Struggle for influence

Conflict meanwhile is growing among Russian oligarchs, including those in charge of major corporations such as Gazprom, Novotek and Rosneft, say observers.

"There is a struggle to reallocate spheres of influence within [Russian President Vladimir] Putin's own entourage," said Tyshkevich.

Companies such as Gazprom have already begun to form their own private armies to secure their own future.

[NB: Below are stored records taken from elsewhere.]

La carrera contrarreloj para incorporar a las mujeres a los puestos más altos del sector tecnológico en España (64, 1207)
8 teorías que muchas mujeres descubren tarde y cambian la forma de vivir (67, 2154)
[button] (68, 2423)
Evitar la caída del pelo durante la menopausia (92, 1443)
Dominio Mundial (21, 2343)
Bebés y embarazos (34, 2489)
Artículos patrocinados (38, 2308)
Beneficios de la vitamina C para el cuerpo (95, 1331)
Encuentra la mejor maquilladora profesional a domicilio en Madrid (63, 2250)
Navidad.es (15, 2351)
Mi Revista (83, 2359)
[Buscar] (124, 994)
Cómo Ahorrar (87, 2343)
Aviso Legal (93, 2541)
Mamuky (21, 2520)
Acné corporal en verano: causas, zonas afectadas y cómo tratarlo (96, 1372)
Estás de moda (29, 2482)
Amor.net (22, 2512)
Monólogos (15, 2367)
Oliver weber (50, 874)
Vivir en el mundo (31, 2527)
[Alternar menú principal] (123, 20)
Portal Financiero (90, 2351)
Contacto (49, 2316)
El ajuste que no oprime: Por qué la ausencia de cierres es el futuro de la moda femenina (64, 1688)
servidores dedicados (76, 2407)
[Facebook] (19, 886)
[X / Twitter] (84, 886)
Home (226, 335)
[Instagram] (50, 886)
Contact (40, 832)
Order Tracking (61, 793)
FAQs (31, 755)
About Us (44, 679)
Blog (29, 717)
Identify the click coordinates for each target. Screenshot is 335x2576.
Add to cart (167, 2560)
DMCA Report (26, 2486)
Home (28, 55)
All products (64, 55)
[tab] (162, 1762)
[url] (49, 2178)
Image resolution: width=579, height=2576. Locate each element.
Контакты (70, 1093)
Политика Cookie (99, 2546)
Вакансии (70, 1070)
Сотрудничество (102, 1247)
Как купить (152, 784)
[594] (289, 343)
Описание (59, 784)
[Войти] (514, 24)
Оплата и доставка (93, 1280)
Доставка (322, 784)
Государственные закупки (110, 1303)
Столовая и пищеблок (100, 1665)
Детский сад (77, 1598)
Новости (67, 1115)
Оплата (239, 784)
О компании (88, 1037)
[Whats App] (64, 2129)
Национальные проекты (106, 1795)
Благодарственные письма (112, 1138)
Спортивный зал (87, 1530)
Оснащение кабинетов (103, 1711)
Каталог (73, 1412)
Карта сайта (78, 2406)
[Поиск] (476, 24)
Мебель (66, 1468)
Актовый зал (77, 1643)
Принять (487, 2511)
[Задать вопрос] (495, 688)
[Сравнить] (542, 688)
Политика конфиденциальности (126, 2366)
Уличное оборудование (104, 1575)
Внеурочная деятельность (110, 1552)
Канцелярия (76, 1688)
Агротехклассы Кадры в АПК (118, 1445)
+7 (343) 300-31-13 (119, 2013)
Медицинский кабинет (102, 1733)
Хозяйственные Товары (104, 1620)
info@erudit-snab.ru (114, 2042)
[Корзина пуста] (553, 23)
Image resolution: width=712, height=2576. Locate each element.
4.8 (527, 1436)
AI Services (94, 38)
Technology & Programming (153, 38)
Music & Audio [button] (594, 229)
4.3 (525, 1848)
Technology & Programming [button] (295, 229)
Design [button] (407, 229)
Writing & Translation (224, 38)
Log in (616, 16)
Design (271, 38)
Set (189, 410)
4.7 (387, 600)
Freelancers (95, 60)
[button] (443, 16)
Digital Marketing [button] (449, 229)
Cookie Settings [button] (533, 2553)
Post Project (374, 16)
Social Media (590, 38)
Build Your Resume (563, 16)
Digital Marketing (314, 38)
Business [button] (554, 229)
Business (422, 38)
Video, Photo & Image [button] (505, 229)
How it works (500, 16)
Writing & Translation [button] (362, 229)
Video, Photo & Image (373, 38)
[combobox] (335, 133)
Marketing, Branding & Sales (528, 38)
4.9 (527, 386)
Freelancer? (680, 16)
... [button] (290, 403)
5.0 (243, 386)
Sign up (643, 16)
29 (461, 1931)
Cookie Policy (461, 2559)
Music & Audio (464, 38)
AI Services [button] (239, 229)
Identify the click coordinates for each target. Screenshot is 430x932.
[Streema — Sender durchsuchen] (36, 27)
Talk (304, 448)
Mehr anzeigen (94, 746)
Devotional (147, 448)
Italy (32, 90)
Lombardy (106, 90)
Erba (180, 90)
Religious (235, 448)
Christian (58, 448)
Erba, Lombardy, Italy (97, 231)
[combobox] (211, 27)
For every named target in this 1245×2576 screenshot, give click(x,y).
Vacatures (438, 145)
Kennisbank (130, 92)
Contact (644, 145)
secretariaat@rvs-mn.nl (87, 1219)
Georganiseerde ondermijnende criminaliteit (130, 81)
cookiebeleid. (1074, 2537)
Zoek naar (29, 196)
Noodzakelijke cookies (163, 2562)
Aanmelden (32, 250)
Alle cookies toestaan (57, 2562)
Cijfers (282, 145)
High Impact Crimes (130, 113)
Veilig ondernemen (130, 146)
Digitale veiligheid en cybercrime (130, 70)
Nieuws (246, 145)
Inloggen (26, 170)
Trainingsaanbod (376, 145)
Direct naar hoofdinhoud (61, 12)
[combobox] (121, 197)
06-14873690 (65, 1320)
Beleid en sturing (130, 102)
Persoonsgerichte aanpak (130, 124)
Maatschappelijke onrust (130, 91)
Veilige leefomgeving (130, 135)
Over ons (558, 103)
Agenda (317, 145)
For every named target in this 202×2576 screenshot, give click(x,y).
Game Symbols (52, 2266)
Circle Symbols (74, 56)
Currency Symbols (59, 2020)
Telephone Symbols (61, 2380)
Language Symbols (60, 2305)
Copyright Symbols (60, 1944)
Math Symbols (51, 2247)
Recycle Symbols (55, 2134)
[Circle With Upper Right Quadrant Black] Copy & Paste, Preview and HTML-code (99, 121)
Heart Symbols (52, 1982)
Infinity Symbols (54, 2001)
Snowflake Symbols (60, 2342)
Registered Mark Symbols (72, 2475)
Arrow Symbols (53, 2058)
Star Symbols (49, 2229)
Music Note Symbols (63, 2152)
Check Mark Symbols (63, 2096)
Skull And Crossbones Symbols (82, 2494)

"They are afraid that Prigozhin will come and seize everything. So they need their own Prigozhin to retain their own facilities," said Tyshkevich.

"If the central government in Russia really cannot control the strongmen, cannot control the men with weapons, then corporations will need their own men with weapons," said Tyshkevich.

Viktor Tregubov, co-founder of the Democratic Axe party in Ukraine, compared the rivalries to a civil war.

"A civil war presupposes ... some kind of civil movement. But there is a more feudal form of civil conflict, when elites rather than members of some popular movement go to war," Tregubov told Caravanserai.

"If you look at how Prigozhin behaves, or how [pro-Putin Chechen dictator Ramzan] Kadyrov behaves, those [antics] are clearly signs of this struggle. When you start accumulating resources in any dictatorship, you have only two directions: either up or down," he said.

"Because it's like riding a bicycle -- if you stop pedalling, you will fall. If you stop gaining power, others will devour you for your resources," he said.

"The pie that Putin's entourage previously shared is shrinking. This is already producing clashes. Because there is less of what was shared before, that means that someone won't be getting something. Someone else will get more," Ihor Petrenko, a political scientist with United Ukraine, a think-tank in Kyiv, told Caravanserai.

"This is the cause of the conflicts," he said.